What is expected: Your answer must be an exact copy of the records below, with every picture left out.

Dataset extract:
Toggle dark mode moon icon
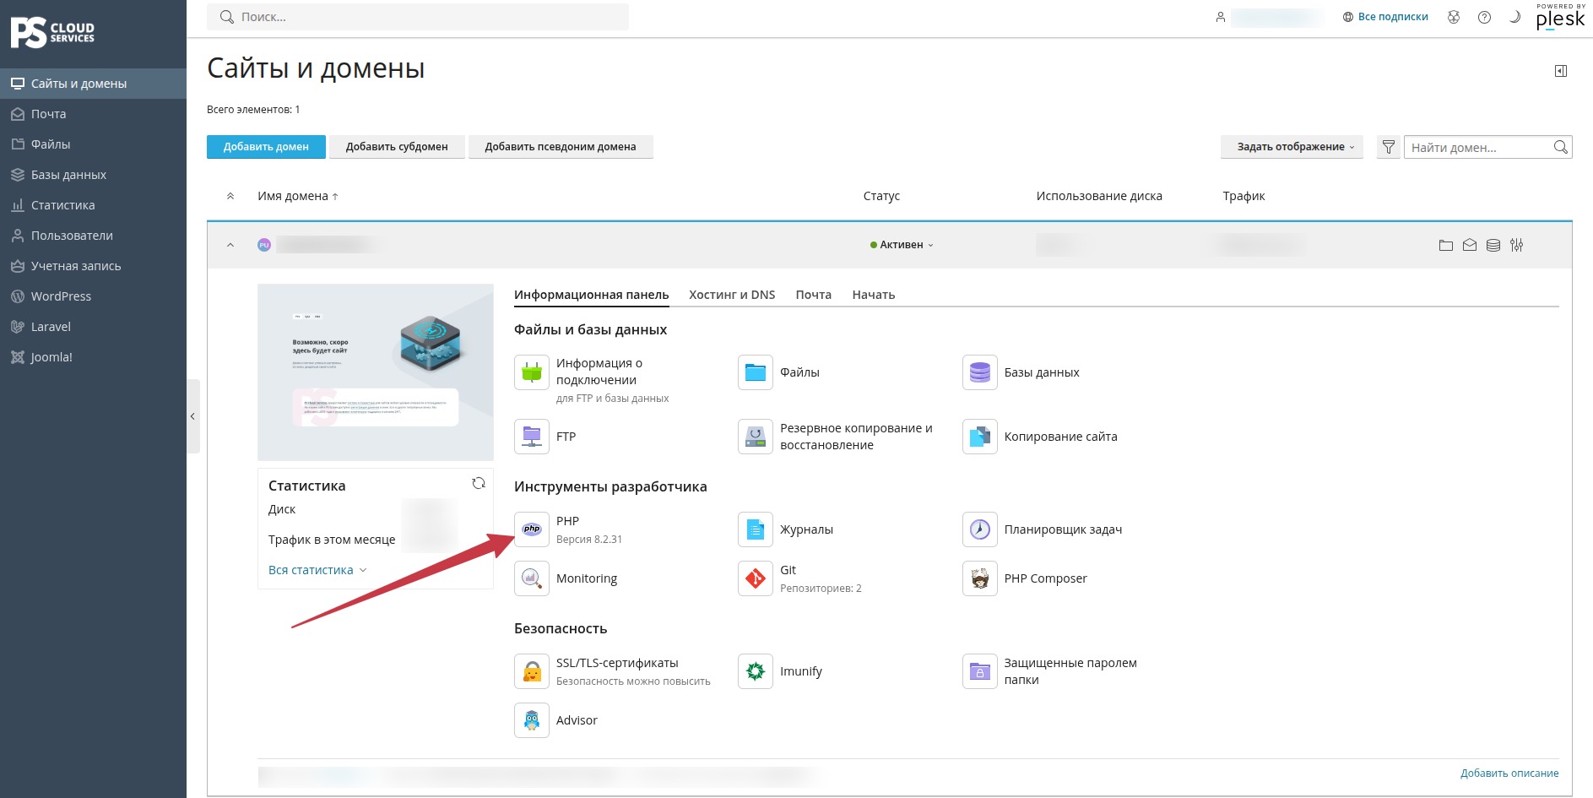The image size is (1593, 798). [x=1514, y=17]
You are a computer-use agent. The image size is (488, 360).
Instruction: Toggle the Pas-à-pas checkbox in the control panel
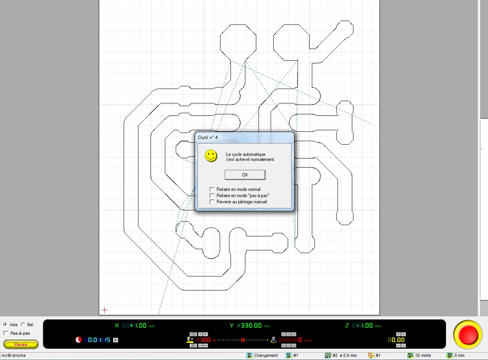point(6,333)
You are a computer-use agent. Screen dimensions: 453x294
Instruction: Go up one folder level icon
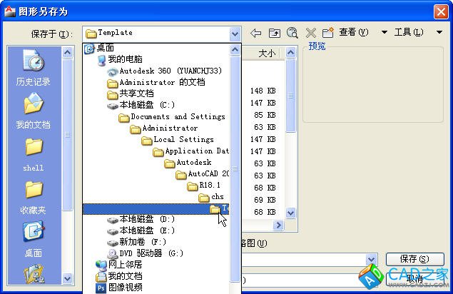275,33
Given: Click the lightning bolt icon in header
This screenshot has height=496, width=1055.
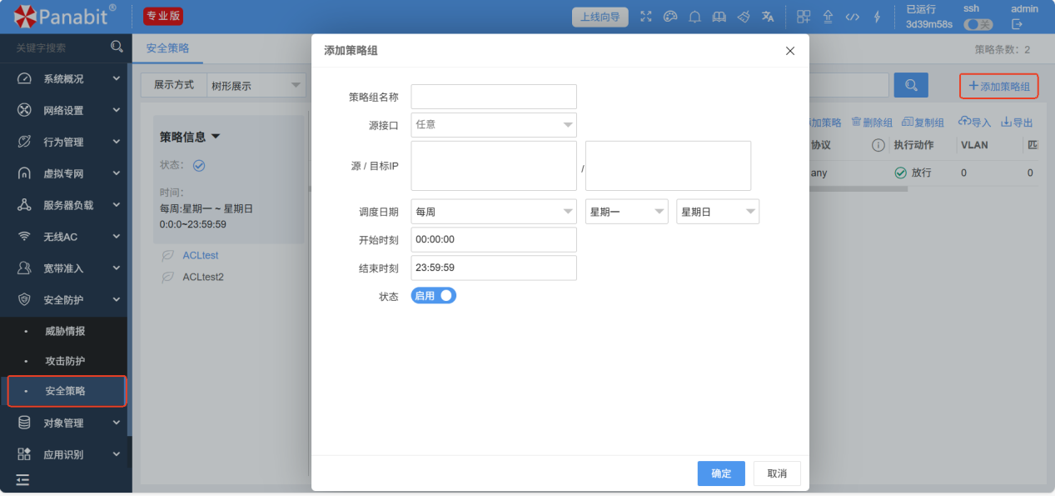Looking at the screenshot, I should point(877,17).
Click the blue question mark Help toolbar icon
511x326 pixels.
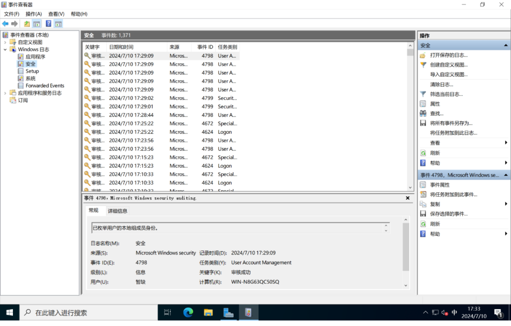(48, 23)
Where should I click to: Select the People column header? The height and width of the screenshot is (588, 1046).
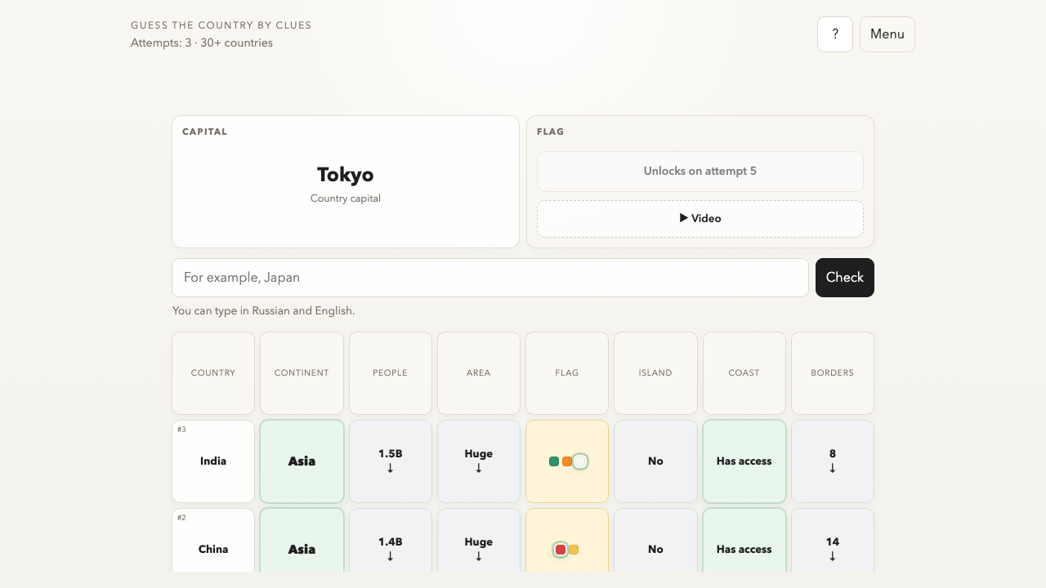[x=390, y=373]
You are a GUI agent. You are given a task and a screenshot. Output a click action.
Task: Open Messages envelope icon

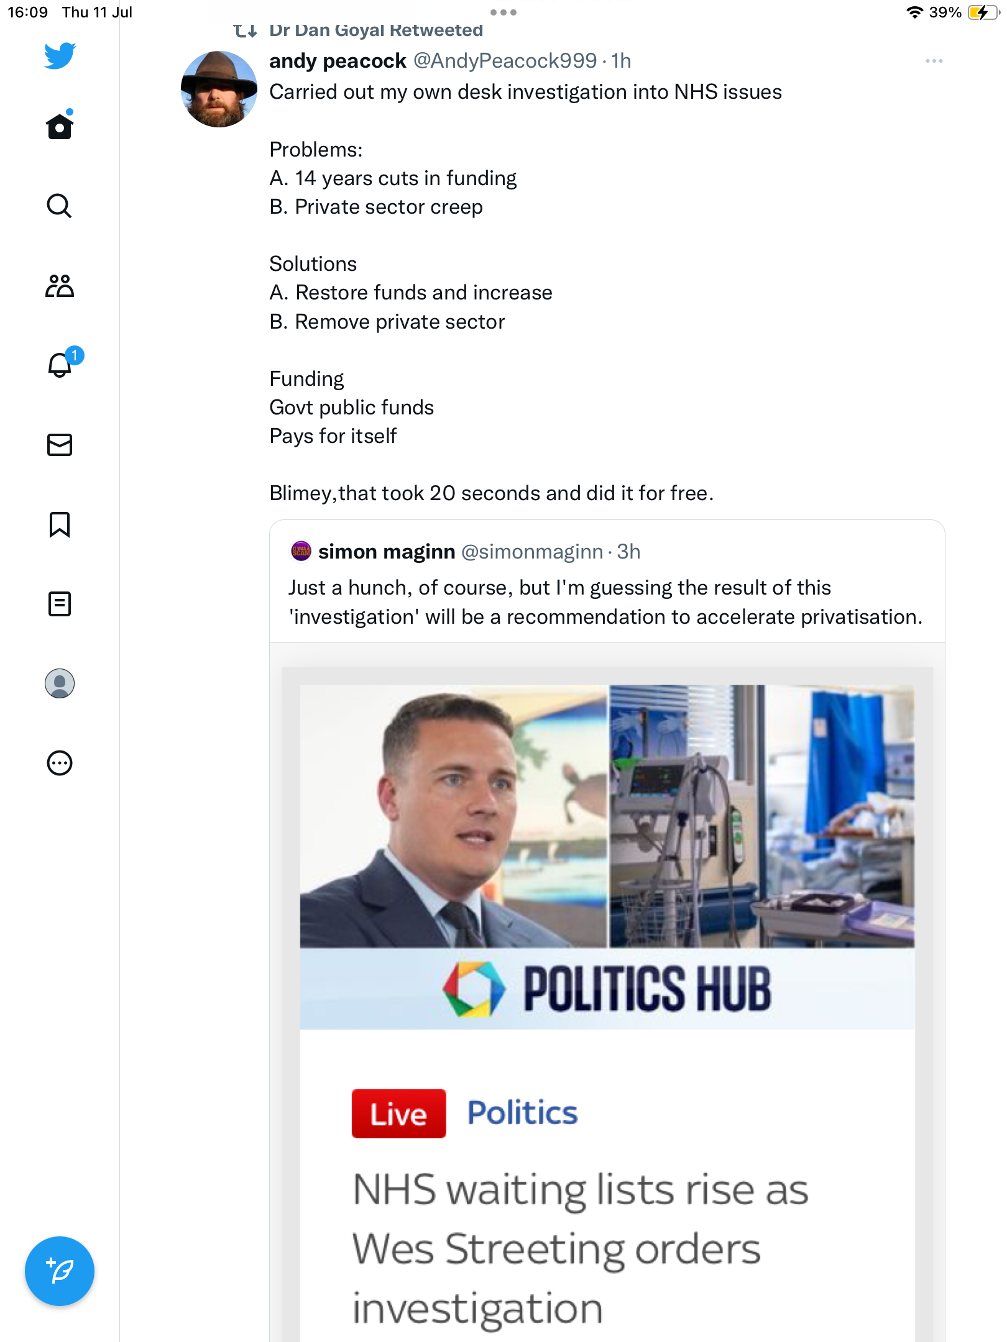coord(60,445)
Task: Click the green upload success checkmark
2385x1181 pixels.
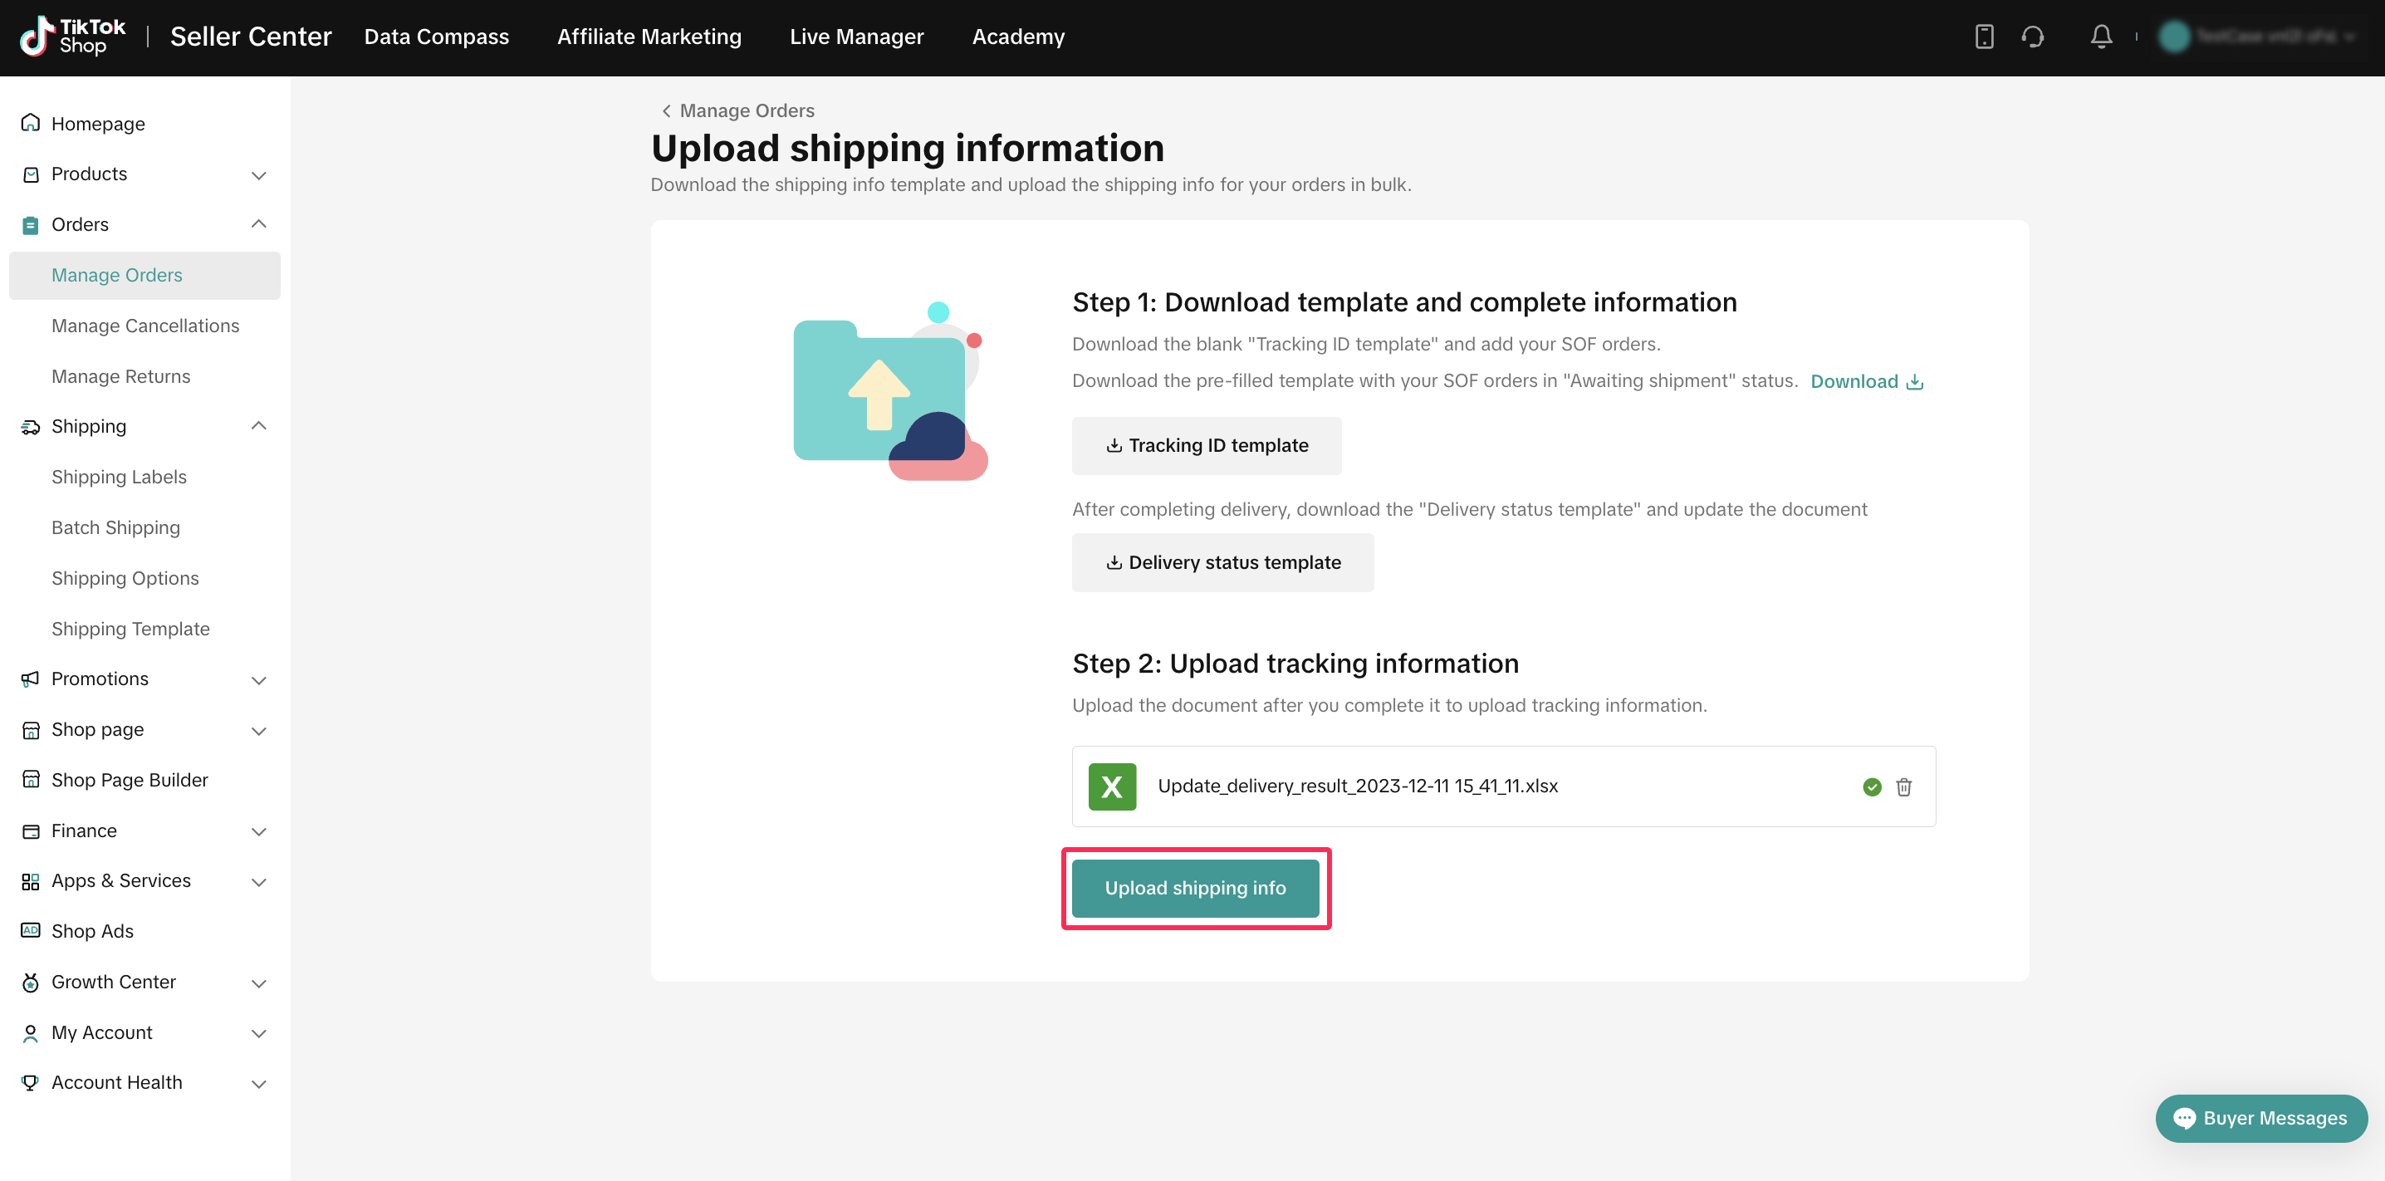Action: pyautogui.click(x=1871, y=786)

Your response:
Toggle dark mode moon icon
The image size is (1593, 798). [x=1514, y=17]
You are a computer-use agent. The image size is (488, 360).
Instruction: Toggle the Pas-à-pas checkbox in the control panel
point(6,333)
You are a computer-use agent. Screen dimensions: 453x294
Instruction: Go up one folder level icon
275,33
Given: Click the lightning bolt icon in header
This screenshot has height=496, width=1055.
Looking at the screenshot, I should point(877,17).
Click the blue question mark Help toolbar icon
511x326 pixels.
(48, 23)
Where should I click to: Select the People column header? The height and width of the screenshot is (588, 1046).
[x=390, y=373]
You are a GUI agent. You are given a task and a screenshot. Output a click action.
Task: Open Messages envelope icon

coord(60,445)
Task: Click the green upload success checkmark
2385x1181 pixels.
Action: pyautogui.click(x=1871, y=786)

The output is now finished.